Why breathe? I mean, in Fu Xi Wen. I'm
Images from 1918 Gray's Anatomy of the Human Body from Bartleby.com
assuming you already know you breathe because of the Krebs cycle that takes place in the mitochondria of every cell where ADP is converted into ATP along the electron transport chain. ATP is the power that runs our body. It's KaqP is hard to beat. Oxygen is the vital component that makes the food we eat combustible for our cellular engines.


In the example treatments in previous chapters, the final component of the Fu Xi Wen process is a very strong inhalation through the mouth followed by a slow exhalation through the nose. Why breathe and why in exactly this way?
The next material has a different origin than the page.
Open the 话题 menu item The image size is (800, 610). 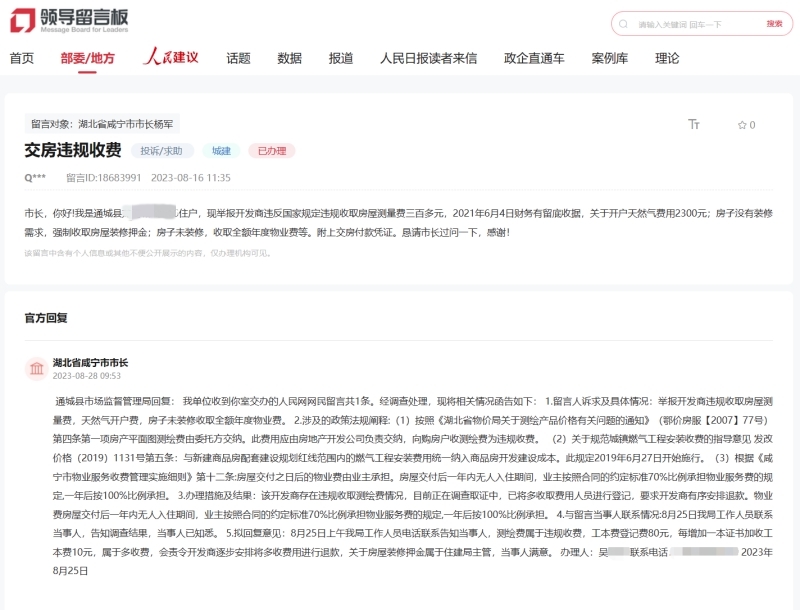(x=237, y=59)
Breathing is one of those wonderful ways we take in energy from the outside world and make it personal. But in order for us to insert outside energy into our own, we need to breathe deeply through our mouths. If we only breathe through our noses or if we breathe weakly, then all we are doing is moving around the energy in our energetic boxes and lines of force. A deep, strong inhalation through the mouth draws energy from outside our own energetic shell into our energetic shell. When people are exerting themselves, they almost always breathe through their mouths strongly to pull in as much energy as possible from their environment.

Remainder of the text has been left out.